**Task item**
Everything in the records below from the line containing "The width and" through the line containing "Select the Third-Party" is to be reproduced exactly, those two lines included; no picture is to be copied.
__________
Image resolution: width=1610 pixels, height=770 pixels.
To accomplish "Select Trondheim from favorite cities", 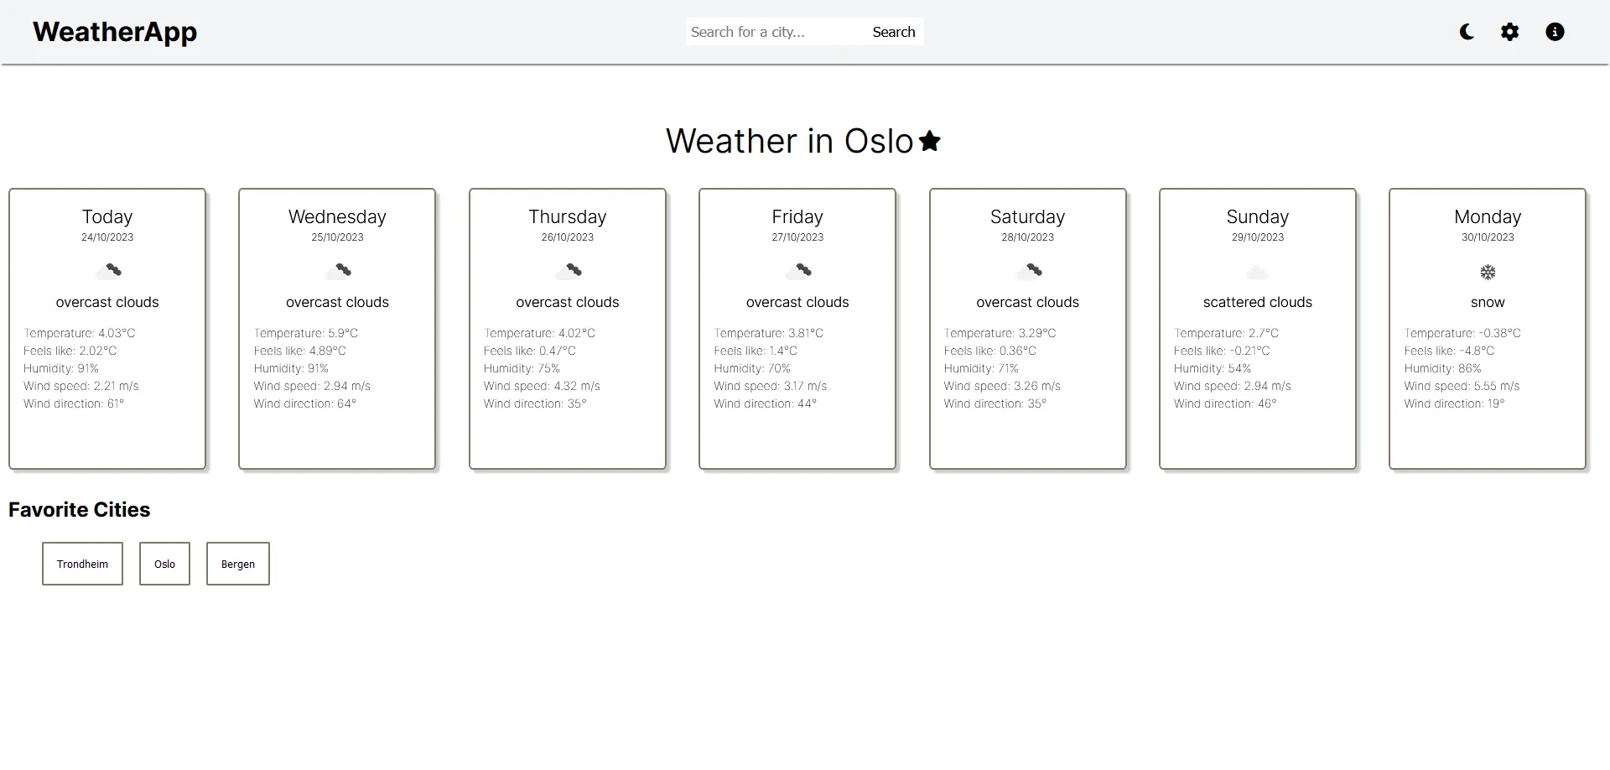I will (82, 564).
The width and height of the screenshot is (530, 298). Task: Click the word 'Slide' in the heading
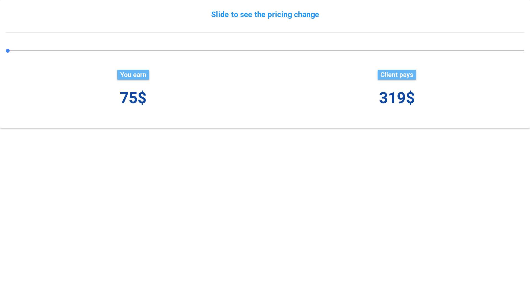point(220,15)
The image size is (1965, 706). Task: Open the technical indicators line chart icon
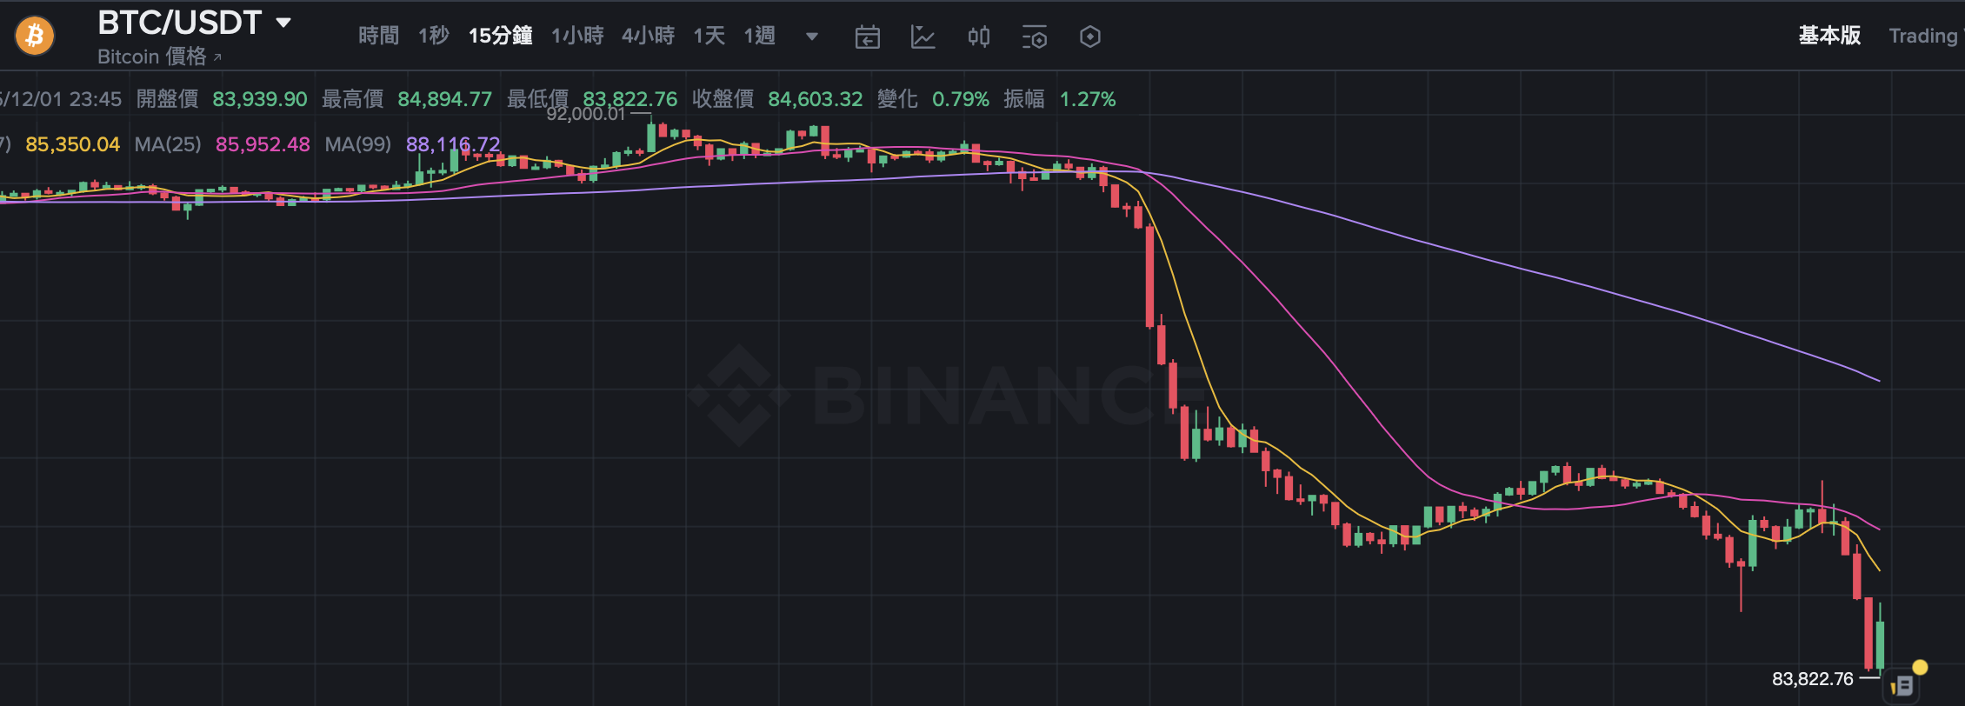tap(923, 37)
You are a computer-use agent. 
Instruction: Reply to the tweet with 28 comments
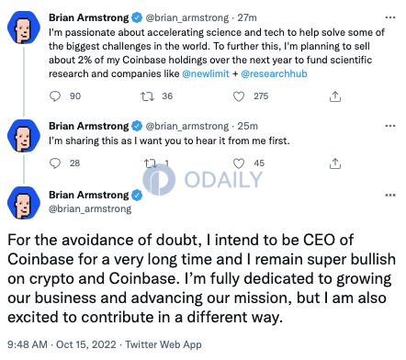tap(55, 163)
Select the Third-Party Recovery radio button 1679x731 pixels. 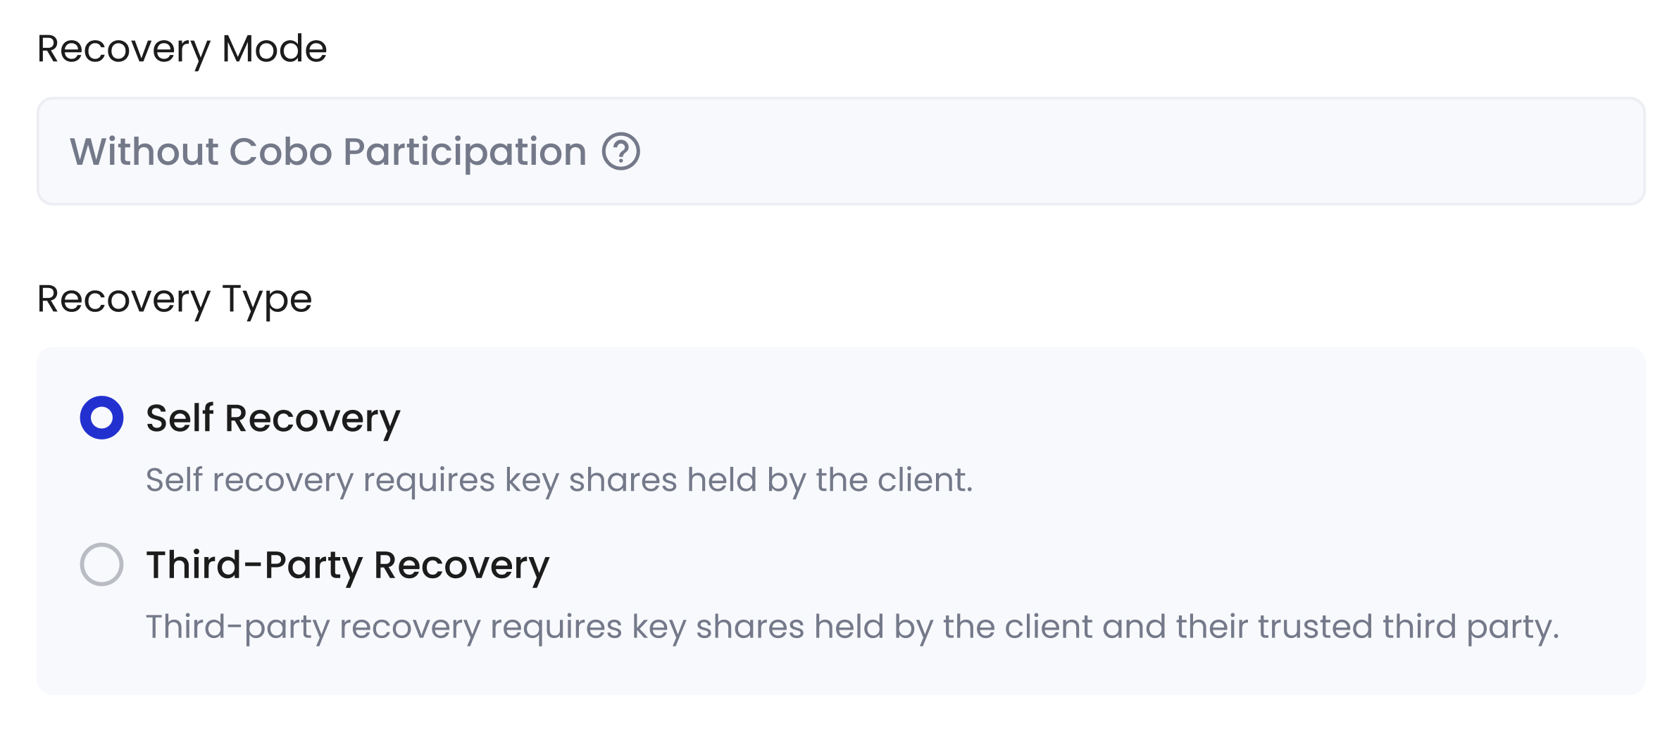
__________
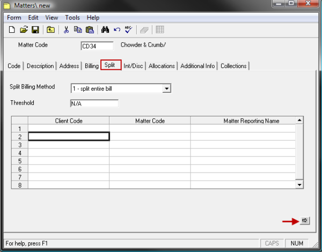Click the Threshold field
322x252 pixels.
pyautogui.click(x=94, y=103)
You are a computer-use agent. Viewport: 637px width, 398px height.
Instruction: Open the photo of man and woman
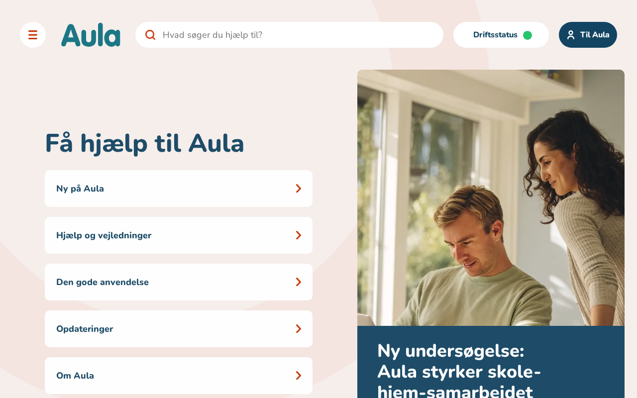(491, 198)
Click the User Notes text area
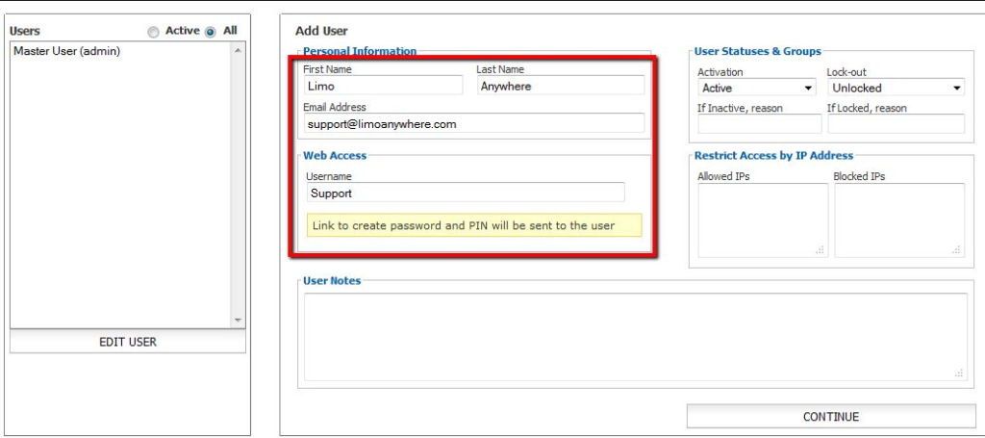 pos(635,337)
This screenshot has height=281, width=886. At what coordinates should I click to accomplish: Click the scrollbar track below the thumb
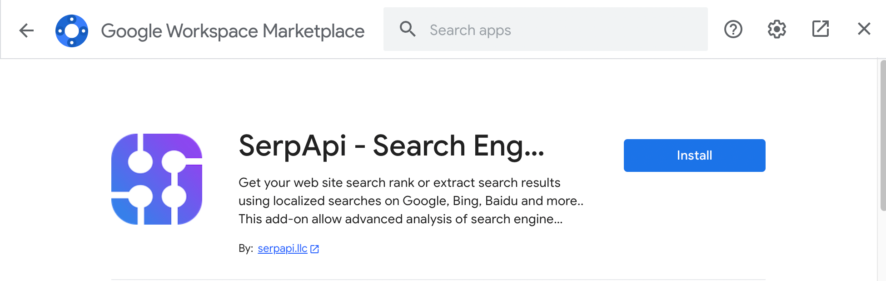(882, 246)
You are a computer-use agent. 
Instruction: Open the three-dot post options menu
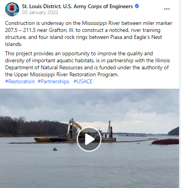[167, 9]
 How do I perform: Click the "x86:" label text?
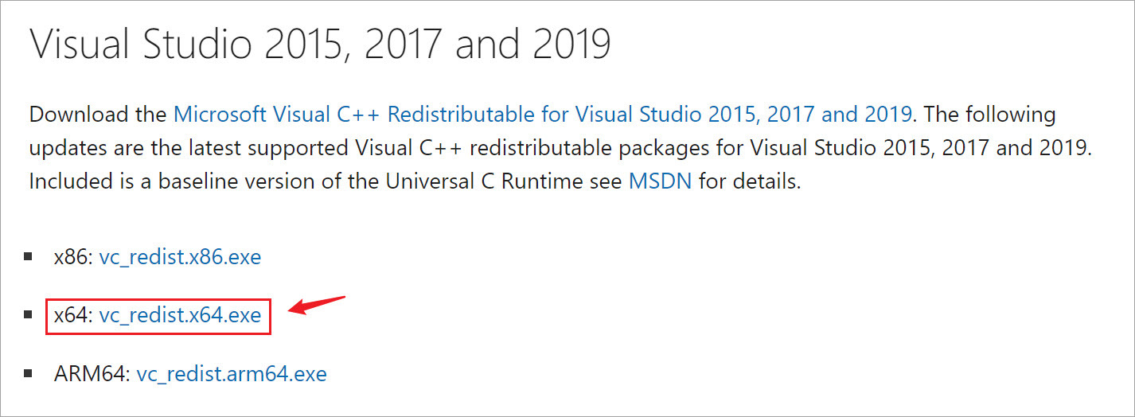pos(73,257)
__________
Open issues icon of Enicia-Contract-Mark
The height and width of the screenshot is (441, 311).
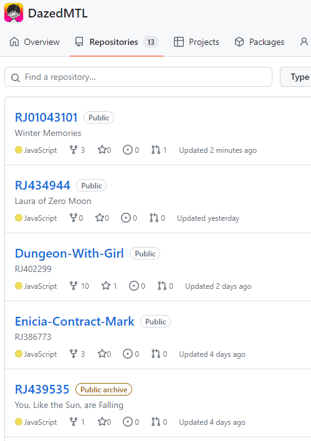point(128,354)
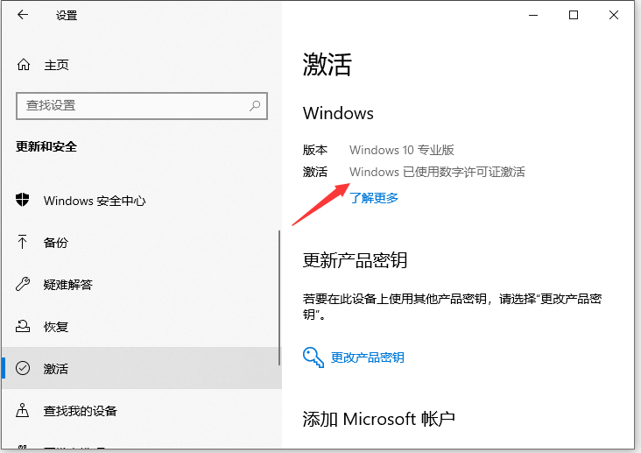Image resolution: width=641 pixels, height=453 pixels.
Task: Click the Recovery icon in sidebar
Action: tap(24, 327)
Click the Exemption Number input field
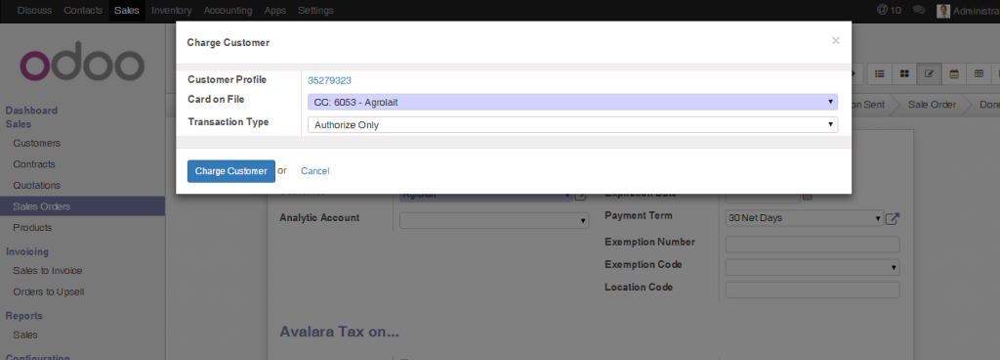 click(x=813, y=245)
__________
**Result of the task**
The width and height of the screenshot is (530, 298). Task: Click the word 'Slide' in the heading
point(220,15)
The image size is (1965, 706). Task: Open the technical indicators line chart icon
tap(923, 37)
You are a computer-use agent. 
Instruction: Reply to the tweet with 28 comments
tap(55, 163)
Select the Third-Party Recovery radio button 1679x731 pixels. 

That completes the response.